[USING THE INFORMATION]
**1)** Answer these questions from the text on CAYSTON use in specific populations:
(a) What pregnancy category classification does CAYSTON have?
(b) How does the concentration of aztreonam in human milk compare with that in simultaneously obtained maternal serum?
(c) What dosage adjustment is needed for patients with severe renal impairment?
**2)** Quote the passage of the text on CAYSTON use in specific populations that starts with the words "Following administration of aztreonam" and ends with "following IV aztreonam.".
**3)** Extend the text on CAYSTON use in specific populations, starting after its last sentence.

[TEXT UNDER STUDY]
○ ○ ○

CAYSTON use in specific populations

Pregnancy

For CF patients with Pa, CAYSTON is the only inhaled antibiotic with a pregnancy category B classification.

No reproductive toxicology studies have been conducted with CAYSTON. However, studies were conducted with aztreonam for injection. Aztreonam has been shown to cross the placenta and enter fetal circulation. No evidence of embryo or fetotoxicity or teratogenicity has been shown in studies with pregnant rats and rabbits. In rats receiving aztreonam for injection during late gestation and lactation, no drug-induced changes in maternal, fetal, or neonatal parameters were observed.

No adequate and well-controlled studies of aztreonam for injection or CAYSTON have been conducted in pregnant women. Because animal reproduction studies are not always predictive of human response, CAYSTON should be used during pregnancy only if clearly needed.

Nursing Mothers

Use of CAYSTON during breastfeeding is unlikely to pose a risk to infants.

Following administration of aztreonam for injection, aztreonam is excreted in human milk at concentrations that are less than 1% of those determined in simultaneously obtained maternal serum. Peak plasma concentrations of aztreonam following administration of CAYSTON are approximately 1% of peak concentrations observed following IV aztreonam.

Renal Impairment

CAYSTON may be administered to patients with mild, moderate, and severe renal impairment with no dosage adjustment.

○ ○ ○

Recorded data
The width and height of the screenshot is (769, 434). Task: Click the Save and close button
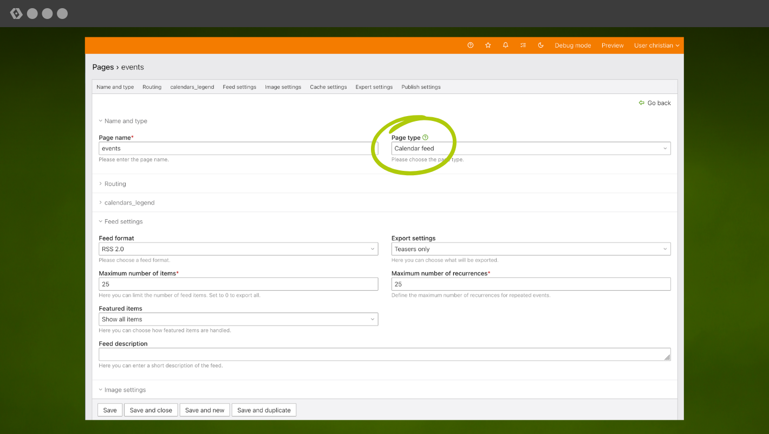(x=151, y=410)

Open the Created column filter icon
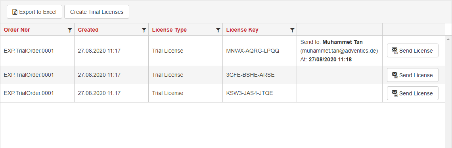coord(144,30)
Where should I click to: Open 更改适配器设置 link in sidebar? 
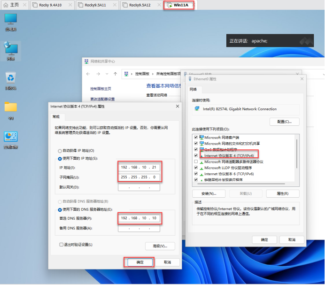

○ ○ ○

[RESULTS OF THE EXERCISE]
**1)**
(a) Pregnancy category B.
(b) It is less than 1% of the maternal serum concentration.
(c) None.

**2)**
Following administration of aztreonam for injection, aztreonam is excreted in human milk at concentrations that are less than 1% of those determined in simultaneously obtained maternal serum. Peak plasma concentrations of aztreonam following administration of CAYSTON are approximately 1% of peak concentrations observed following IV aztreonam.

**3)**
Aztreonam is known to be excreted by the kidneys. Placebo-controlled clinical trials with CAYSTON excluded patients with abnormal baseline renal function (defined as serum creatinine greater than 2 times the upper limit of normal range). Given the low systemic exposure of aztreonam following administration of CAYSTON, clinically relevant accumulation of aztreonam is unlikely to occur in patients with renal impairment. Therefore, CAYSTON may be administered to patients with mild, moderate, and severe renal impairment with no dosage adjustment.

Pediatric Use

Patients 7 years and older were included in clinical trials with CAYSTON.

Safety and effectiveness in pediatric patients below the age of 7 years have not been established. Fifty-five patients under 18 years of age received CAYSTON in placebo-controlled trials. No dose adjustments were made for pediatric patients in clinical trials. Pyrexia was more commonly reported in pediatric patients than in adult patients.